DATA EXTRACTS>
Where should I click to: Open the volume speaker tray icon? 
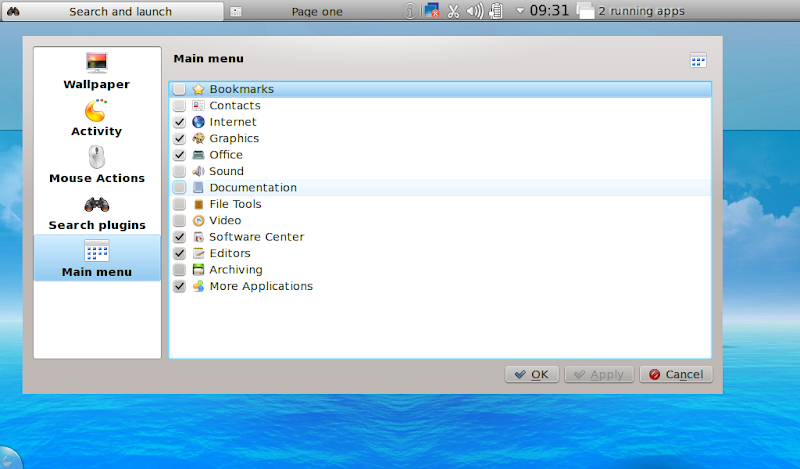click(474, 12)
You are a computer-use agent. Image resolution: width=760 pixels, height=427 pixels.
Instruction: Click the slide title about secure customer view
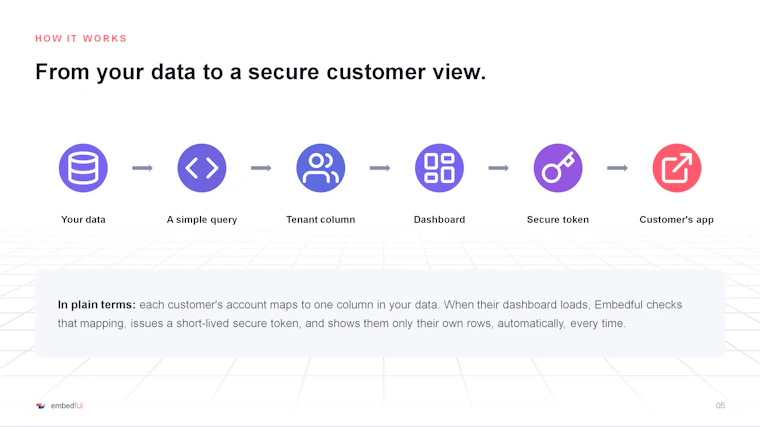[x=260, y=72]
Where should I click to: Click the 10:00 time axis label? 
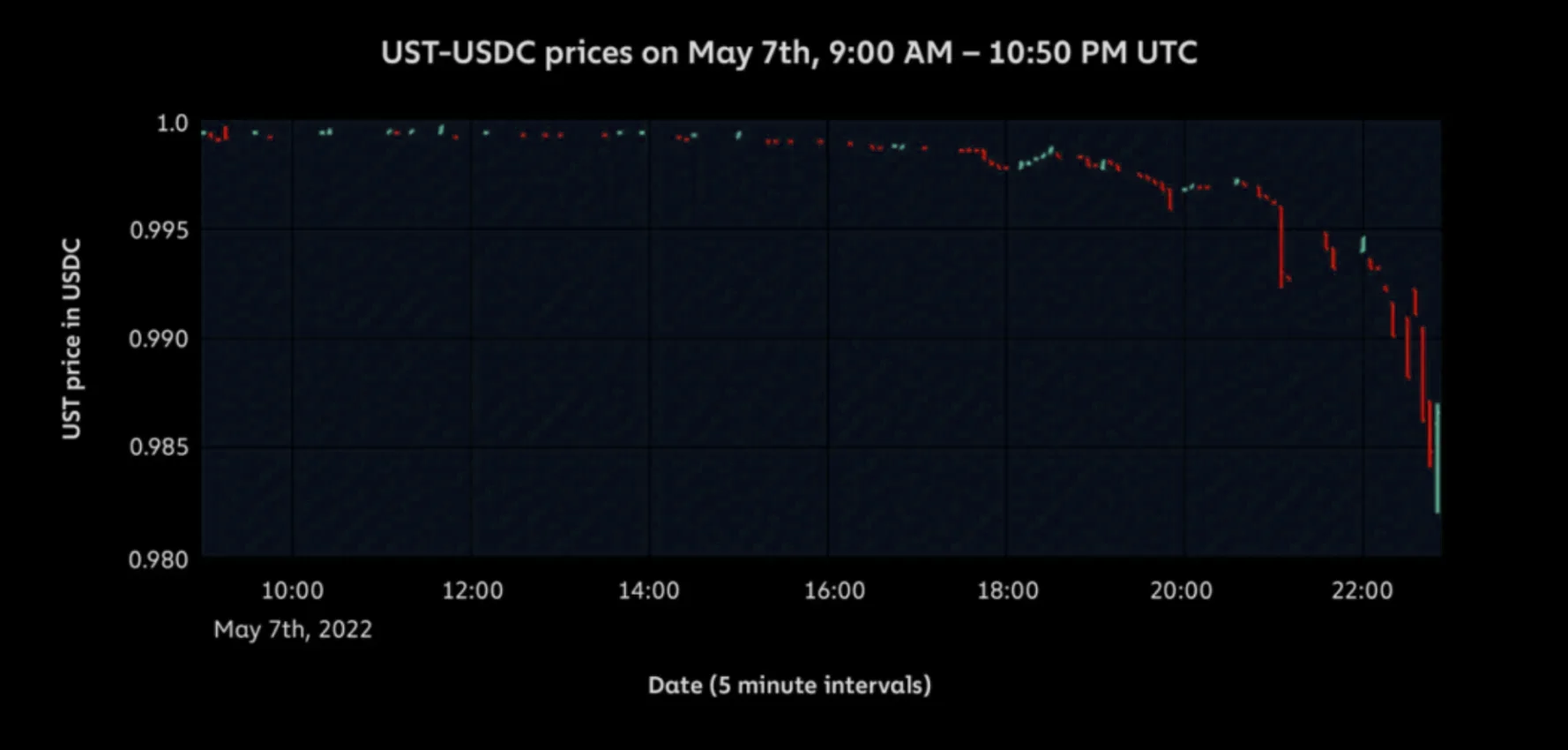click(x=293, y=590)
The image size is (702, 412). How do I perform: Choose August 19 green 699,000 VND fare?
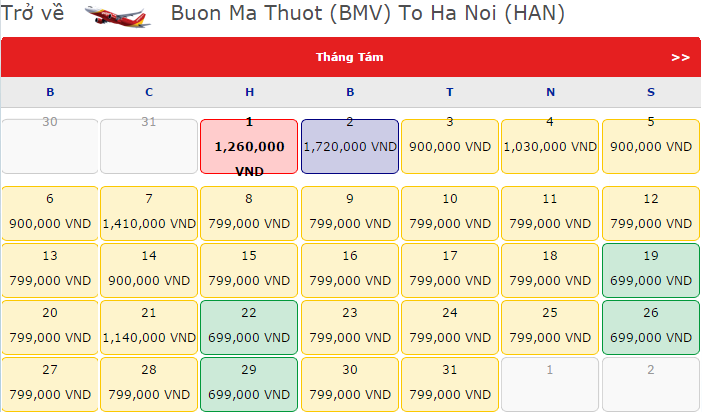click(651, 269)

TASK INSTRUCTIONS>
Only the lines from the one containing "Where should I click to: Click" through the end of the data above are to be output, exactly and without pictures.

RESPONSE AREA>
Where should I click to: Click the 10:00 time axis label? 
click(x=293, y=590)
The image size is (702, 412). How do I perform: Choose August 19 green 699,000 VND fare?
click(651, 269)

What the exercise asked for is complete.